๐ง Anatomy of a Cyber-Physical Breach
This was no ordinary remote hack—it was a hands-on break-in, a “spy gadget meets malware” operation. Here’s how it went down:
Step 1: Physical Infiltration – The attackers gained physical access to a secure ATM area (possibly with insider help). They plugged a 4G-modem-equipped Raspberry Pi into the network switch that the ATM was connected to. Suddenly, this tiny implant was an insider on the bank’s network, effectively bypassing all the bank’s firewalls and security monitoring systems upstream.

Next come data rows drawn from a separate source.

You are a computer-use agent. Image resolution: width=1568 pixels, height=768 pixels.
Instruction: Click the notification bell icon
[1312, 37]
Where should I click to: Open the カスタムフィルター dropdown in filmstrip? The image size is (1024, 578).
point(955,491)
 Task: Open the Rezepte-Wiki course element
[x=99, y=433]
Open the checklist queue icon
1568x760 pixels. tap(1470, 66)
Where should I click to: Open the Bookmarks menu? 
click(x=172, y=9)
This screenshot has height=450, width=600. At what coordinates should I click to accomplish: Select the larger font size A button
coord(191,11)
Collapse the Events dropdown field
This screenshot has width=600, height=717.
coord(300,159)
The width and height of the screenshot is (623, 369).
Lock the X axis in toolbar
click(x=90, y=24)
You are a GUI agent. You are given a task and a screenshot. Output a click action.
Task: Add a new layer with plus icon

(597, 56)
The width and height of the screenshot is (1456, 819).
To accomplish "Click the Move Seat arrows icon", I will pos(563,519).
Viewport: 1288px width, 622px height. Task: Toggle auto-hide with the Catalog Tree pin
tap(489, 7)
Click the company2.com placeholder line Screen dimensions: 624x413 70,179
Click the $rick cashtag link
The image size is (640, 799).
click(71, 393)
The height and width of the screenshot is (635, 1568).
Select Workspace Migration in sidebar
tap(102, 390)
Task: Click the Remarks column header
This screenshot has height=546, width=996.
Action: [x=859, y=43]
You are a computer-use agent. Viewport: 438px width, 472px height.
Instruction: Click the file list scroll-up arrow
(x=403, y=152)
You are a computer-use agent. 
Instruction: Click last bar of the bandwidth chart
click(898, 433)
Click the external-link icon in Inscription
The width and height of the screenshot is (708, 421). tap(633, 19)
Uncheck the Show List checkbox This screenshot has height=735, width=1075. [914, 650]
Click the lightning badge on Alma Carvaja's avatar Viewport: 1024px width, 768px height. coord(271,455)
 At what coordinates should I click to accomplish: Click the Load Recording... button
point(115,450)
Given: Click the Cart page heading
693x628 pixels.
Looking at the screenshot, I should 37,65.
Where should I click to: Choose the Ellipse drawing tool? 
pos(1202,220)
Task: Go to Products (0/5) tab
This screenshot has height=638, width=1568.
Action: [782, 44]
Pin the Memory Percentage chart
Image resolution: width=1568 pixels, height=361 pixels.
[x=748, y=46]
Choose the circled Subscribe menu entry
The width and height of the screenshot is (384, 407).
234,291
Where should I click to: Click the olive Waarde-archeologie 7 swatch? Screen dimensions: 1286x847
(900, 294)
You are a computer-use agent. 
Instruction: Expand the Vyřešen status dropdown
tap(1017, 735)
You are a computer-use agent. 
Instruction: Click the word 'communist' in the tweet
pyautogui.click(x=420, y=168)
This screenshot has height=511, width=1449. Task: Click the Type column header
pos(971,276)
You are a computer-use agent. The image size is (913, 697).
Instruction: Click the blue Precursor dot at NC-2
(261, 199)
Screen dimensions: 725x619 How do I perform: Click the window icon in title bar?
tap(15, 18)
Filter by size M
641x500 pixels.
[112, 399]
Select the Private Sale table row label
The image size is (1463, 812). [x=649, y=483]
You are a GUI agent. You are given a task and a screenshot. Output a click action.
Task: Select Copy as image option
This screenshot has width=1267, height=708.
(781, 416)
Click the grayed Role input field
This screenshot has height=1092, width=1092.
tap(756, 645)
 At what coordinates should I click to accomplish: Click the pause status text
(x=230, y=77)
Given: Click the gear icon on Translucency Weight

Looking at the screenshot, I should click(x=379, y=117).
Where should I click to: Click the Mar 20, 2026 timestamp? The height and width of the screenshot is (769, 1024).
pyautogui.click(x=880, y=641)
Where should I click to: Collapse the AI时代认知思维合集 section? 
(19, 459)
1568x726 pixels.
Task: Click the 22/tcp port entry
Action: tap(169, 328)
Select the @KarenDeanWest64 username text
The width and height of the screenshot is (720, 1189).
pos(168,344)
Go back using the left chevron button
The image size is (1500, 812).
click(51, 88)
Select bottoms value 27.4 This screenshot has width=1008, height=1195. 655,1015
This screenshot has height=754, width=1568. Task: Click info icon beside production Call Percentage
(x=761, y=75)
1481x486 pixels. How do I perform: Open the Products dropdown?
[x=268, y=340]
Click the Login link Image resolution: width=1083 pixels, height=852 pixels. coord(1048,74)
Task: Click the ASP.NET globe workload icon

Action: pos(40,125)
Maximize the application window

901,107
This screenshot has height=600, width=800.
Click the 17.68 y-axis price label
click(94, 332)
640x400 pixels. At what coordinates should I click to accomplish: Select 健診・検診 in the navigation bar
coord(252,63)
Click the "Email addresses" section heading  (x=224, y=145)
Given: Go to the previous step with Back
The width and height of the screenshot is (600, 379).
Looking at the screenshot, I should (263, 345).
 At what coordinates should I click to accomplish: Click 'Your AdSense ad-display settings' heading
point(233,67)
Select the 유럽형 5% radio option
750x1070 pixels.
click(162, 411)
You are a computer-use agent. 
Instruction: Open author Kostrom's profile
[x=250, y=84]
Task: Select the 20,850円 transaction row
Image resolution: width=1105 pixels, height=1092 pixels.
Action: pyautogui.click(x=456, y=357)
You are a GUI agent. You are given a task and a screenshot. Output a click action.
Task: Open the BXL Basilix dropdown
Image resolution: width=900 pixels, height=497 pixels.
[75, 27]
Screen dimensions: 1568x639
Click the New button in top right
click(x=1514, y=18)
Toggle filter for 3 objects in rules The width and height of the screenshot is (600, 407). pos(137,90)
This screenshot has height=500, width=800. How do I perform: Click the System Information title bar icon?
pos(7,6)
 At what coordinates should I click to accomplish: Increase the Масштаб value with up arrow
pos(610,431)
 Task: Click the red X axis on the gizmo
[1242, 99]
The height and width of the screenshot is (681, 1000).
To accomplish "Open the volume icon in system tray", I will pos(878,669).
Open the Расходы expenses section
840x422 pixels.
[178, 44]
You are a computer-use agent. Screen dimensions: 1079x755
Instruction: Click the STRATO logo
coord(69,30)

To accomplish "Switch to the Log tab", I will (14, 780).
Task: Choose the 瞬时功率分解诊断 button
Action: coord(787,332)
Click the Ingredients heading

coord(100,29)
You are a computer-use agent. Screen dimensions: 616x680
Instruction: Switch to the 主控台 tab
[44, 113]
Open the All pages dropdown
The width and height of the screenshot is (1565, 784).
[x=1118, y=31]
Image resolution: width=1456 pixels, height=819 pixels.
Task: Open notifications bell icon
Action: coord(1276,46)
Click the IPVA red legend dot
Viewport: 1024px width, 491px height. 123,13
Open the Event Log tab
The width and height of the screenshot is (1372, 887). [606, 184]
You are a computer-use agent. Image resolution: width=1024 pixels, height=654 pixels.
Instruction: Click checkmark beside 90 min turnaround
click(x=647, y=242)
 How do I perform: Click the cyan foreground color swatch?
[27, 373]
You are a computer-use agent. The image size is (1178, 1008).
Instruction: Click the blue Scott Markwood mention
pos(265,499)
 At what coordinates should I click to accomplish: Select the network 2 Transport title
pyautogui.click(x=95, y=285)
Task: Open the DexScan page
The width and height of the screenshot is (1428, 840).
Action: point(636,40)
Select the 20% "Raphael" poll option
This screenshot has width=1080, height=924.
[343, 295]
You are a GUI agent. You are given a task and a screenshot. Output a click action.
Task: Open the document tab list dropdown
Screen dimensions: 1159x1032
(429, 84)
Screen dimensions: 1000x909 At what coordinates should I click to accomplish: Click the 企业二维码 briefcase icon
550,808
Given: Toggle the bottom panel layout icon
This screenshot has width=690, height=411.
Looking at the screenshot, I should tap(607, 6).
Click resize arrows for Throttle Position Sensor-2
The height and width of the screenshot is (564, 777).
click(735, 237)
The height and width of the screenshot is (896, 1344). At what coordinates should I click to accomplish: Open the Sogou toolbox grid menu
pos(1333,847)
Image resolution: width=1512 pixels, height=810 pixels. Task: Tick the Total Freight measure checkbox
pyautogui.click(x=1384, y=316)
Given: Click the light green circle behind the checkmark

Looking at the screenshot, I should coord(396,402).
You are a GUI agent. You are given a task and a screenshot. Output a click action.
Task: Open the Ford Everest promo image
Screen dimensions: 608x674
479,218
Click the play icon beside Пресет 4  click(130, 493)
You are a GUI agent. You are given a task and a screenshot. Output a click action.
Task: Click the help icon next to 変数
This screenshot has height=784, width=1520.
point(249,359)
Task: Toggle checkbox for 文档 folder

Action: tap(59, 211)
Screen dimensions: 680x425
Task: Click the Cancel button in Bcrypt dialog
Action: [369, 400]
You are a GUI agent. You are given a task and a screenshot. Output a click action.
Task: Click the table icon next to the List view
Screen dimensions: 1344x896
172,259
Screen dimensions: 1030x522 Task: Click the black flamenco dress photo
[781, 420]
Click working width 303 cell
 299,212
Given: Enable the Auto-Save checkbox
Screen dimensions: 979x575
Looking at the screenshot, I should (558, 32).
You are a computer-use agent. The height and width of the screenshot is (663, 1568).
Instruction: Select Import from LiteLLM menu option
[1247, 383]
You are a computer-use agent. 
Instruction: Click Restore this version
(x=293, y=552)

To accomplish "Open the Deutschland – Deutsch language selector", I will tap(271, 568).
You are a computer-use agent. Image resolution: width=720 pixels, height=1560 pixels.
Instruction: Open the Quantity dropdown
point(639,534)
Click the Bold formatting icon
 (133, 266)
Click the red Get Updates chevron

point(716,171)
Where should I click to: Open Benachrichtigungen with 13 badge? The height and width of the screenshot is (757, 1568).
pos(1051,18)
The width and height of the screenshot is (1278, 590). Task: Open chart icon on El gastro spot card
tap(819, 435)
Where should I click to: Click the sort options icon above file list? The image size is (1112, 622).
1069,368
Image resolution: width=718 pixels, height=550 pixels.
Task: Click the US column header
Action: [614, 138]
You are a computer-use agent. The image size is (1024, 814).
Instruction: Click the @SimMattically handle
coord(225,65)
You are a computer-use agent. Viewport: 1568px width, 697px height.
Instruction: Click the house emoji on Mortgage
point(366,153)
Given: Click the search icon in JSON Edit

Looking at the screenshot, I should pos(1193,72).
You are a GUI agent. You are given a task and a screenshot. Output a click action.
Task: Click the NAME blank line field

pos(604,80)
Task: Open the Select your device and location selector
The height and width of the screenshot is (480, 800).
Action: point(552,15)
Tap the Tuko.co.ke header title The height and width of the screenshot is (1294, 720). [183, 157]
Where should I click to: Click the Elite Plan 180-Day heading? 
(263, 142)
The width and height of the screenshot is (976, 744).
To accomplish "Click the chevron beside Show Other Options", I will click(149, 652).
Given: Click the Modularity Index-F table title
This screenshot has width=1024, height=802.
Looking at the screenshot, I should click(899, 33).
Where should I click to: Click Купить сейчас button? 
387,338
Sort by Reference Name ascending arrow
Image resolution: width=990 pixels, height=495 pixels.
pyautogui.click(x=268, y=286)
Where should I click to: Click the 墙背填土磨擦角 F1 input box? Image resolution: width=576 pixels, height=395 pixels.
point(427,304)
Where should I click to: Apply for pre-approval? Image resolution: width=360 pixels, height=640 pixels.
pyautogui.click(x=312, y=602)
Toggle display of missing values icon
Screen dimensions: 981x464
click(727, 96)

Step 2: Covert Control – Once the Pi was in place, it immediately phoned home over its cellular connection. It ran a stealthy backdoor program (TinyShell) and used a dynamic DNS service to set up a hidden command-and-control (C2) link back to the attackers. In plain terms, the hackers now had a remote control inside the ATM network—without tripping any alarms.
Step 3: Hiding in Plain Sight – Here’s where it gets clever. The attackers abused a Linux trick called bind mounts (MITRE ATT&CK technique T1564.013) to mask their presence. They essentially overlaid clean, innocuous files on top of their malicious files—like putting fresh wallpaper over a cracked wall. Security tools scanning the system saw only the clean “wallpaper,” not the dangerous malware lurking underneath.
Step 4: Preparing a Digital Heist – Finally, the attackers attempted to deploy a kernel rootkit dubbed CAKETAP. This malicious module was designed to spoof the bank’s Hardware Security Module (HSM) responses. In simple terms, it could fake the authorization signals that control ATM cash disbursements.
If CAKETAP had been activated, the hackers might have triggered ATMs to spit out cash on command, at scale. Fortunately, investigators discovered the scheme just in time, preventing the rootkit’s deployment and foiling the cash-out plot.
๐ What This Means for Banks and Enterprises
This breach wasn’t just technical—it was tactical. It shows how the old adage still holds true:
“If an attacker can touch your hardware, they can own your network.”
Key Lessons:
- Physical access = digital compromise. If someone can physically plug a rogue device into your system, assume they can breach it. Every exposed port or unsecured switch is a potential entry point, so security must extend beyond software.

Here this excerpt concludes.